◆ Task ◆
All of the data below is to be printed again exactly.

====== Dataset entries ======

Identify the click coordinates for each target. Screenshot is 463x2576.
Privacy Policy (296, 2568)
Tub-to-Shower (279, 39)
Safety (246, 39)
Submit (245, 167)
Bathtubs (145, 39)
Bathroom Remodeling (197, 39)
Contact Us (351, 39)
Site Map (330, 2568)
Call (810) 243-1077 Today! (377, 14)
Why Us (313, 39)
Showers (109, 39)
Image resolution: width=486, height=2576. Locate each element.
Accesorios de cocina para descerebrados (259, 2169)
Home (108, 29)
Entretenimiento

======

◆ Written reply ◆
Identify the click coordinates for each target. Screenshot is 463x2576.
Privacy Policy (296, 2568)
Tub-to-Shower (279, 39)
Safety (246, 39)
Submit (245, 167)
Bathtubs (145, 39)
Bathroom Remodeling (197, 39)
Contact Us (351, 39)
Site Map (330, 2568)
Call (810) 243-1077 Today! (377, 14)
Why Us (313, 39)
Showers (109, 39)
Image resolution: width=486, height=2576. Locate each element.
Accesorios de cocina para descerebrados (259, 2169)
Home (108, 29)
Entretenimiento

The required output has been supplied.